Life Is Strange makes me uncomfortable with editing my social mistakes, uncomfortable with the idea of presenting the perfect snapshot of myself to the world.
A selfie and a mirror have something in common. Both are objects that by reflecting the self allow one to reframe the self. They are both ways of preparing one's face to meet the world and to show others who you intend yourself to be.
As we arrange ourselves in the mirror before we go out, so the photographer of the self prepares, poses, and retakes the photo until the digital representation of the self becomes what that photographer wants it to be -- or at least the best that that individual can do at the moment.
The protagonist of Life Is Strange, Max Caulfield (neatly named after Holden Caulfield, I would assume, an infamous character obsessed with self), is a high school senior and a photographer. Of course, youth is associated with a period of time when we arrange, rearrange, edit, re-edit, pose, and then change our pose until we present the self to the world that we feel best suits us, and a self that others will see in the best light possible -- or so we hope. As a new student at Blackwell Academy, Max is, of course, deeply concerned with how she is seen and how others see her at her new school.
Thus, it is appropriate enough that as a photographer, Max is obsessed with the selfie as her dominant genre, a form of photography that might mimic candid photography, but so rarely actually is, and that has come to represent the most common form of self representation in an age of social media. The interesting thing about this obsession, though, is not merely how neatly it parallels the themes of identity and social exploration of the main plotline of Life Is Strange, what is interesting instead is how this mode of representation also parallels the central game mechanic of Life is Strange.
While much of the plot of Life Is Strange might be deemed realistic, a girl struggling with the social realities of high school, it is also set in a science fiction universe, one in which Max discovers that she is capable of manipulating time. Max can rewind time a few minutes, thus, allowing her to change, edit, and retouch her own reality. Say the wrong thing to a friend or an enemy? No problem, zip back in time a few seconds and try again, or if that alternative doesn't work out and you look even worse in that moment (that snapshot of yourself in time), well, go back to your original statement or try something new altogether.

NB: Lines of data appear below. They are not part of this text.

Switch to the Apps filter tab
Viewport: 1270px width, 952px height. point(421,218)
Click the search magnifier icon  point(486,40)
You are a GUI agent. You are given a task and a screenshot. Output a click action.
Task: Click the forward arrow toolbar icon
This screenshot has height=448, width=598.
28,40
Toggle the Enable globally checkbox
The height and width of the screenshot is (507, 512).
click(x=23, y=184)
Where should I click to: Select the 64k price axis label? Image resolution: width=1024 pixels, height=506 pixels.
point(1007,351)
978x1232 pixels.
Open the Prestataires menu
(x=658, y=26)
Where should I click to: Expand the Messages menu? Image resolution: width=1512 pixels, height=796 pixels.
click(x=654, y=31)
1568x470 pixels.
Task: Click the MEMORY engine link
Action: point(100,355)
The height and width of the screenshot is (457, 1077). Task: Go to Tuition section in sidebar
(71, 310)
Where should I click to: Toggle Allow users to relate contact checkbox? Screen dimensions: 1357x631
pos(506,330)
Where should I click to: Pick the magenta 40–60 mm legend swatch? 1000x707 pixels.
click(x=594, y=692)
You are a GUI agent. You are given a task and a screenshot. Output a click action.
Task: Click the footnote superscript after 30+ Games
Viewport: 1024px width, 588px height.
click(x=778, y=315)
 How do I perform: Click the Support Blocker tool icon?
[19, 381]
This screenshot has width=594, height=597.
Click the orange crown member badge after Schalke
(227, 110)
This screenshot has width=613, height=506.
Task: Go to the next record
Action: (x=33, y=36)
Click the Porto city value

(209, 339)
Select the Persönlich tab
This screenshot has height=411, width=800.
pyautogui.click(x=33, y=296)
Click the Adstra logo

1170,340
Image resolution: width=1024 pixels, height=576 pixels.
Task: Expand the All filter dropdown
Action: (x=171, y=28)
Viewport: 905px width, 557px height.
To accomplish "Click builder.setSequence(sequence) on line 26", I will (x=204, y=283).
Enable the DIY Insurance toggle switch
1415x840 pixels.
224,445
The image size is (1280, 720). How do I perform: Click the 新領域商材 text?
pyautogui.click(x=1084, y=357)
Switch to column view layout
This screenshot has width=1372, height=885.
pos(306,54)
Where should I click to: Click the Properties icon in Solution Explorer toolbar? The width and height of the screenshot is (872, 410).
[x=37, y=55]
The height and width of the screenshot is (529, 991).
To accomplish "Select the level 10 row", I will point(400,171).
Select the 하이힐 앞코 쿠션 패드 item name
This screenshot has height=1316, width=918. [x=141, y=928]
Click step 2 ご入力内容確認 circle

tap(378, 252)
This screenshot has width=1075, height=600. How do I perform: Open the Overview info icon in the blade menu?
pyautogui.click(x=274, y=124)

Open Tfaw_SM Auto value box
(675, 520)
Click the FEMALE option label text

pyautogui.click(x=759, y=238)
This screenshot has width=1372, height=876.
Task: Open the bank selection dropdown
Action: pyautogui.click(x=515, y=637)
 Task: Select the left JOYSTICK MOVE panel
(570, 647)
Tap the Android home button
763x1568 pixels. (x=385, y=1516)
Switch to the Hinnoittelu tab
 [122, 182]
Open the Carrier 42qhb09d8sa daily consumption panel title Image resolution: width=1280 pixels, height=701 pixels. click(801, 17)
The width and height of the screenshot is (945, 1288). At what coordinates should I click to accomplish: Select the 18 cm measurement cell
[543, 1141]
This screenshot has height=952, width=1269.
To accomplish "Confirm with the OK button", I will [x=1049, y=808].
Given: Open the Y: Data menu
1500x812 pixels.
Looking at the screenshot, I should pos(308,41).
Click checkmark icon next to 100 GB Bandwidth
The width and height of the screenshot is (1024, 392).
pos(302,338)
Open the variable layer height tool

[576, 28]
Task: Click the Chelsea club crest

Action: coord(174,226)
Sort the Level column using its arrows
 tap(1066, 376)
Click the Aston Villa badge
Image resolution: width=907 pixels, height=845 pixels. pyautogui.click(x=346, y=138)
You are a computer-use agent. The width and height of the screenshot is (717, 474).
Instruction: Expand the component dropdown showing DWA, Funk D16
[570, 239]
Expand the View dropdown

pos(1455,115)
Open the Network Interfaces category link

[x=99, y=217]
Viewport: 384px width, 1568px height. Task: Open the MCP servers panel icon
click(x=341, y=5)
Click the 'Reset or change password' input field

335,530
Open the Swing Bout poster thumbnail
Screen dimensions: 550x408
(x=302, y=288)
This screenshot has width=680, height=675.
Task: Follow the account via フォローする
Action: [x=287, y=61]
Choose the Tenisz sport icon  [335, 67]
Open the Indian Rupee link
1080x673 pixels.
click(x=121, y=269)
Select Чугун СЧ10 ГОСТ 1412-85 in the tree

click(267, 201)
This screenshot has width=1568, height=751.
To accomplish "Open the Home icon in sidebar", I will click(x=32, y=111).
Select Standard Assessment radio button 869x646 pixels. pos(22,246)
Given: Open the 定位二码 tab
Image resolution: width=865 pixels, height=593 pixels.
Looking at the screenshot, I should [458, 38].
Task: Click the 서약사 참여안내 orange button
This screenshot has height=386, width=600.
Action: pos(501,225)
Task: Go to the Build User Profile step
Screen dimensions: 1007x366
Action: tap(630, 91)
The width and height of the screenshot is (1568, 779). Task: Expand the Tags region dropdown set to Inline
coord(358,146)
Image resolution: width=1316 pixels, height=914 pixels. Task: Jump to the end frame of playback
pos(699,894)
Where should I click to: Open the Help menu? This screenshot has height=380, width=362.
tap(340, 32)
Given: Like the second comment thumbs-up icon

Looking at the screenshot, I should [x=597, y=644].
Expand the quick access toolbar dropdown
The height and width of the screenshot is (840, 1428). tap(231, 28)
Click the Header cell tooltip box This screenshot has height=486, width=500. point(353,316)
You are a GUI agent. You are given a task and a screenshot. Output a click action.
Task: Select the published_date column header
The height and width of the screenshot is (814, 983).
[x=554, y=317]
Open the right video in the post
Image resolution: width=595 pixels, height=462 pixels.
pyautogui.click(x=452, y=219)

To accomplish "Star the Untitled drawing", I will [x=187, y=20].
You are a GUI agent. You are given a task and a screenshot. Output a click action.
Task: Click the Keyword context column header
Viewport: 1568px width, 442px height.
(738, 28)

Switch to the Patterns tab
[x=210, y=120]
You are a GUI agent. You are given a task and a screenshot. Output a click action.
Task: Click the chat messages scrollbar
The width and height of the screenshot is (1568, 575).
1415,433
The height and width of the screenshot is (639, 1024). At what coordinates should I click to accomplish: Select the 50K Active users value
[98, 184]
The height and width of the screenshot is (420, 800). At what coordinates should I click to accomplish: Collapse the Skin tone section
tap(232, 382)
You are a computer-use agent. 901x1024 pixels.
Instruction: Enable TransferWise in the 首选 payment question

While rewinding time is used in the game as a means of solving puzzles, it is largely used in social situations, creating tension out of the ability to change the consequences of your social interactions. It's an interesting approach to the kind of “advanced” Choose-Your-Adventure-style branching narrative made popular by Telltale Games's latest line of point-and-click adventure games.
And maybe those games have infected me in some strange way because playing through the first episode of Life Is Strange, I failed to use this dominant mechanic, the ability to shape the self in relation to others, at all. I decided not to reshape the outcomes of my decisions, to second guess myself ever. If Max said something stupid, something alienating to someone else, I forgot all about the selfie-like ability to reframe my identity for others and just rolled with the consequences, much as one learns to do in a Telltale game. “Gaming the system” by backtracking through hard choices through save games just isn't worth it, nor is it the pleasure of playing a game like Telltale's The Walking Dead. It is a game about reflecting on cause and effect to be sure, just as Life Is Strange is, but it is one that fails to offer a way of creating that perfect snapshot of the self.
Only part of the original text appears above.